Senator Ruston said the government also intended to remove other provisions from the code that made it “overly prescriptive” on one party or the other.
She said a number of rules in the code meant the responsibility of one party was required to be taken over by another party.
“As an example, there was a requirement in the old code for traders to be responsible for ensuring growers had actually sought legal advice over their contracts – but to our mind, it’s the growers’ responsibility to seek legal advice,” she said.
“It should not be a breach of the code by the trader, if a grower doesn’t get themselves legal advice.”
Senator Ruston said amendments to the code, following the government’s response to the review, had a two-fold purpose.
She said firstly, it would ensure better measures were implemented to prevent market-power abuse where very large trading entities often dominated growers to the final point of sale, due to limited selling-options, as well as seeking to implement a “set of good business practices” that help smaller horticulture producers.

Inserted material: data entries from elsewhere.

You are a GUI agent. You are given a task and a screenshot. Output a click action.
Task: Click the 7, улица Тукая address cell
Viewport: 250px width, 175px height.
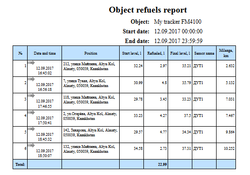[x=91, y=85]
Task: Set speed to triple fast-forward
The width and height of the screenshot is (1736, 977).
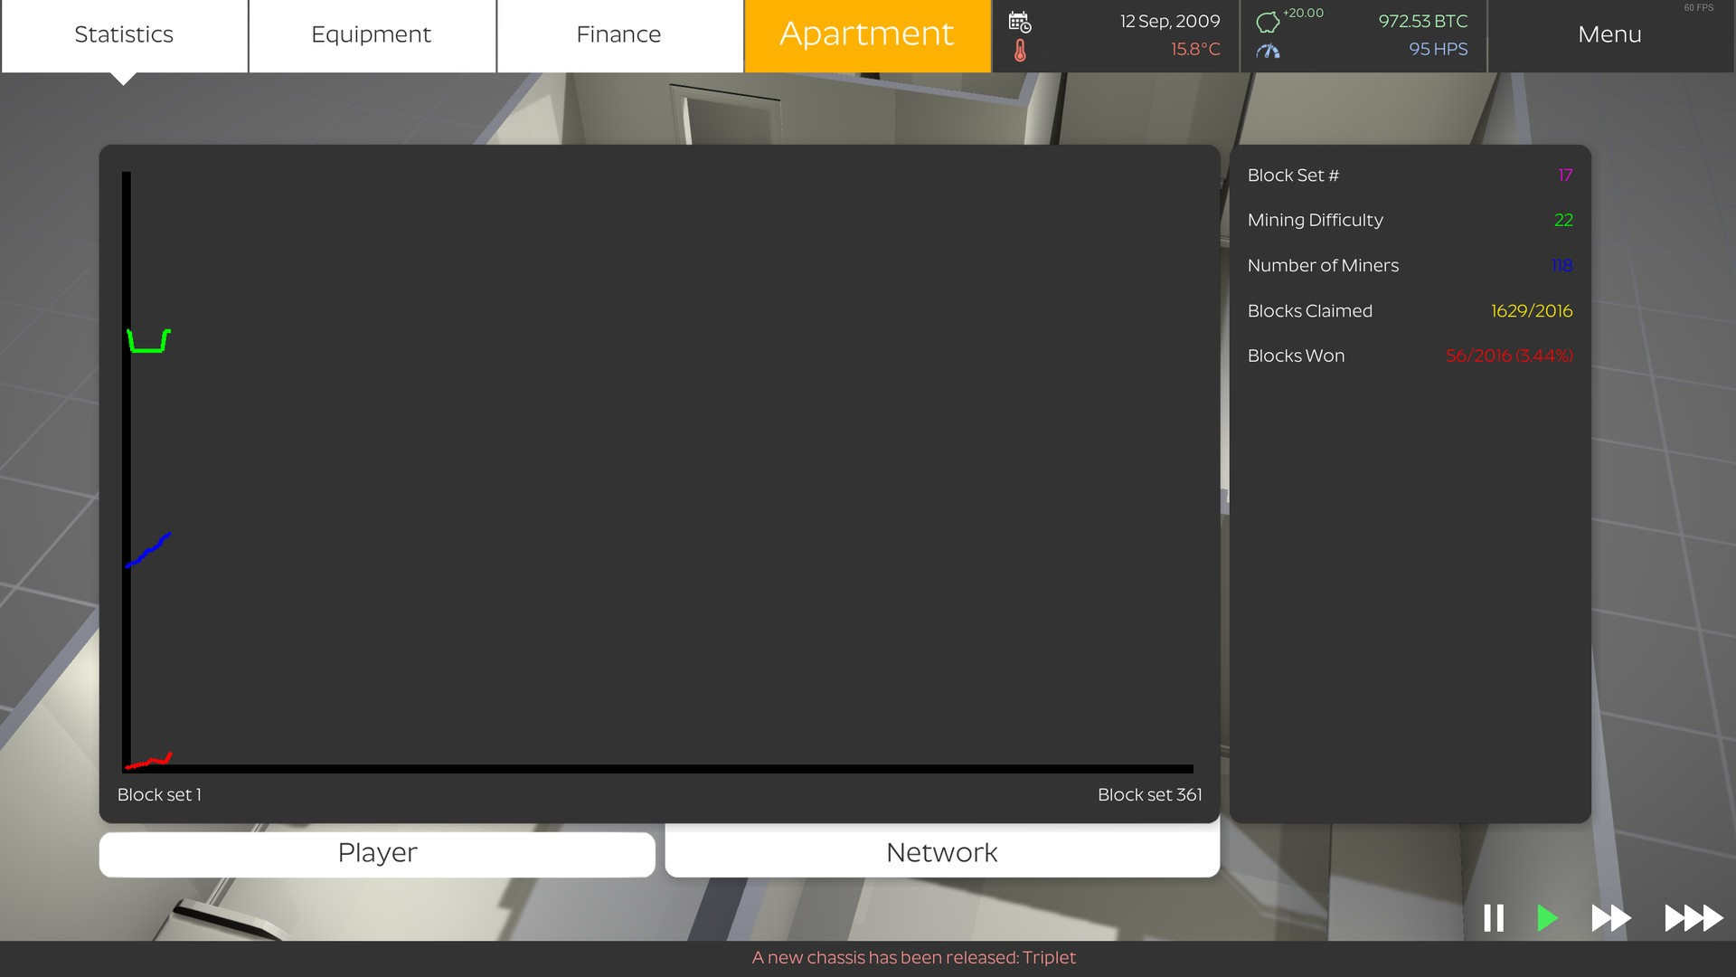Action: [1693, 918]
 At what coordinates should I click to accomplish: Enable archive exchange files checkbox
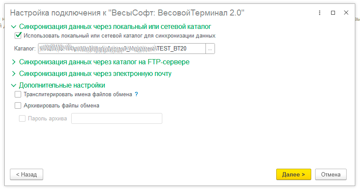pyautogui.click(x=18, y=105)
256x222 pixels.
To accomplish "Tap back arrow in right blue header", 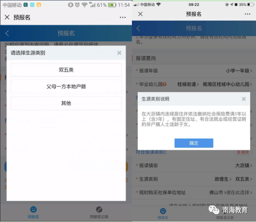I will click(138, 28).
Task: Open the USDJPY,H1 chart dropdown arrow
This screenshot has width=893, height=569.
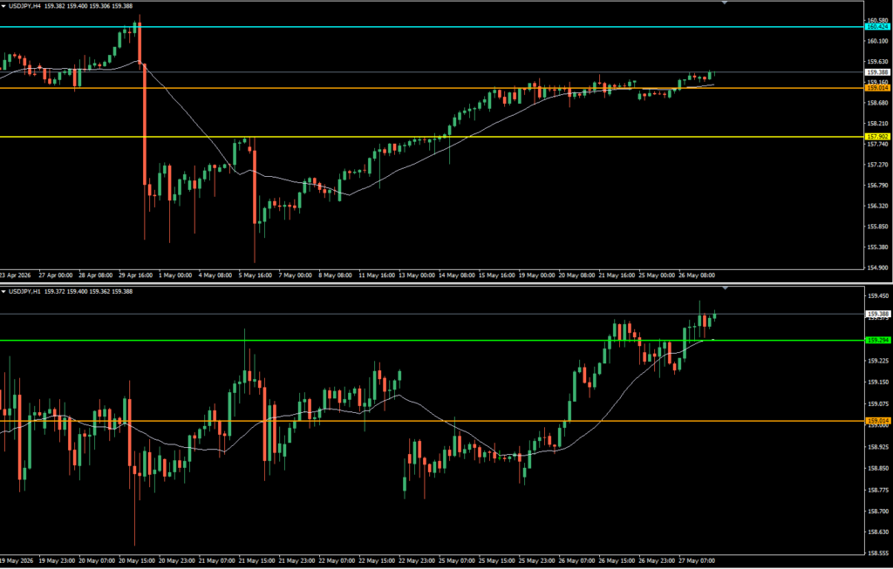Action: point(4,291)
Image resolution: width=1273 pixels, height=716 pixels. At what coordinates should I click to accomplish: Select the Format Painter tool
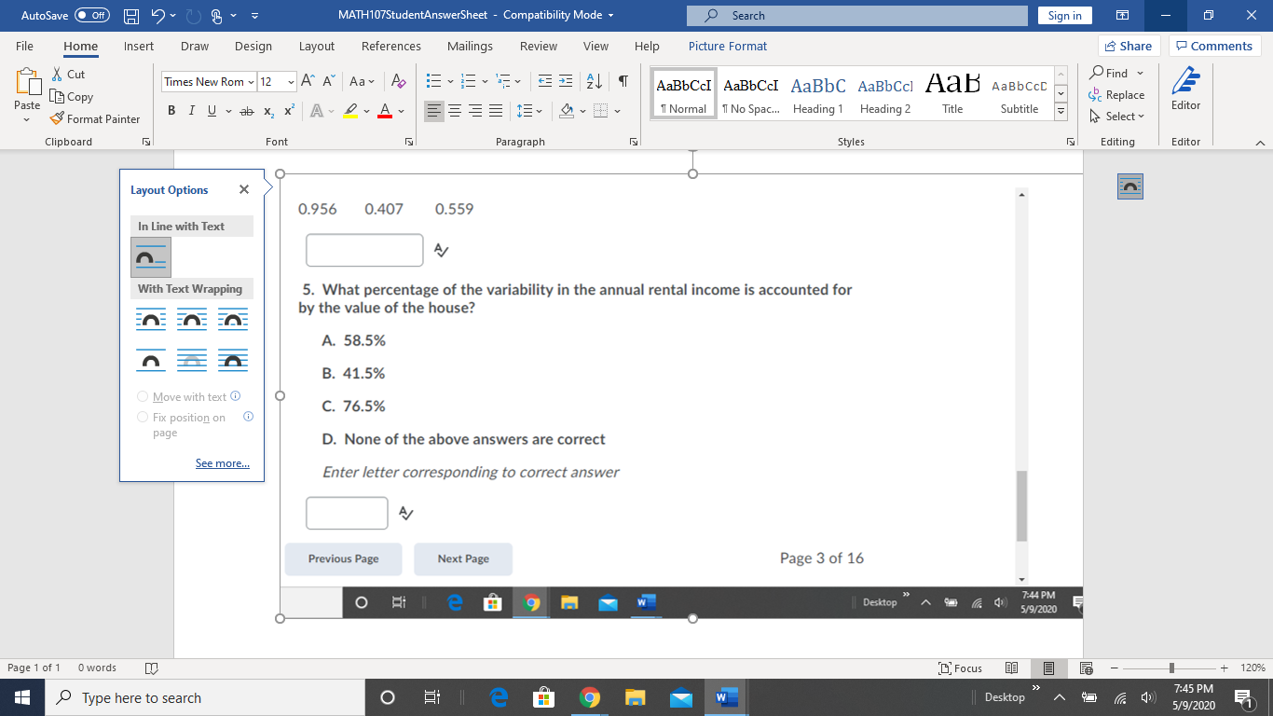[x=96, y=118]
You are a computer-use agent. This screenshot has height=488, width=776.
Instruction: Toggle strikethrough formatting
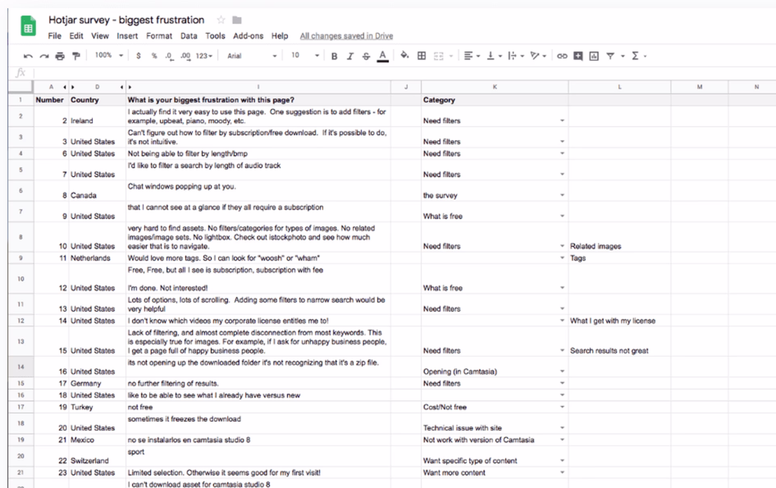(x=366, y=56)
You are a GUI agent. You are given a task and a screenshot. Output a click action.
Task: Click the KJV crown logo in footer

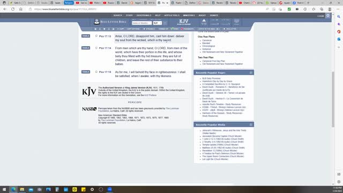[x=89, y=91]
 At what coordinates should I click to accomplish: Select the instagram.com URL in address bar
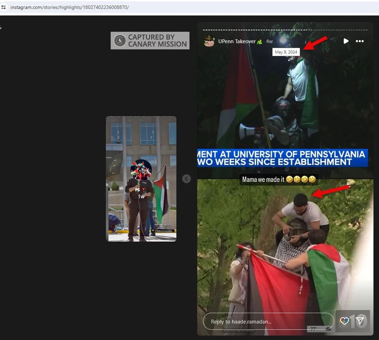click(69, 7)
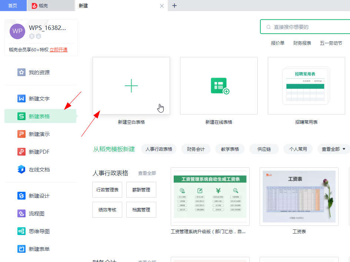Open 新建演示 presentation icon
Image resolution: width=350 pixels, height=262 pixels.
click(21, 134)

“Some of our much smaller growers can actually use the code and the templates that exist within it, to get them up to speed on what are good commercial business practices, to protect them in the market place,” she said.
“But it also protects the traders because any contractual arrangement that’s clearly defined provides a process that protects everyone.”
Senator Ruston said sometimes traders, after being supplied horticultural produce, had returned a note to growers saying 50pc of their product had perished and was unable to be sold and then thrown out, so they’d only be paid for half of the supply.
But she said such contractual arrangements would now be “explicitly expressed” in the amended code, so all parties know “exactly what the expectation is”.
“When are they going to be paid; how are they going to be paid; what are they going to be paid for; what the returns policy is - all those sorts of things will be specified,” she said.
“It just sets the ground rules for contracts - the rules of engagement.”
Senator Ruston said amendments to the Horticulture Code would also seek to ensure a gap between it and the Food and Grocery Code of Conduct no longer existed and retailers and growers were adequately covered.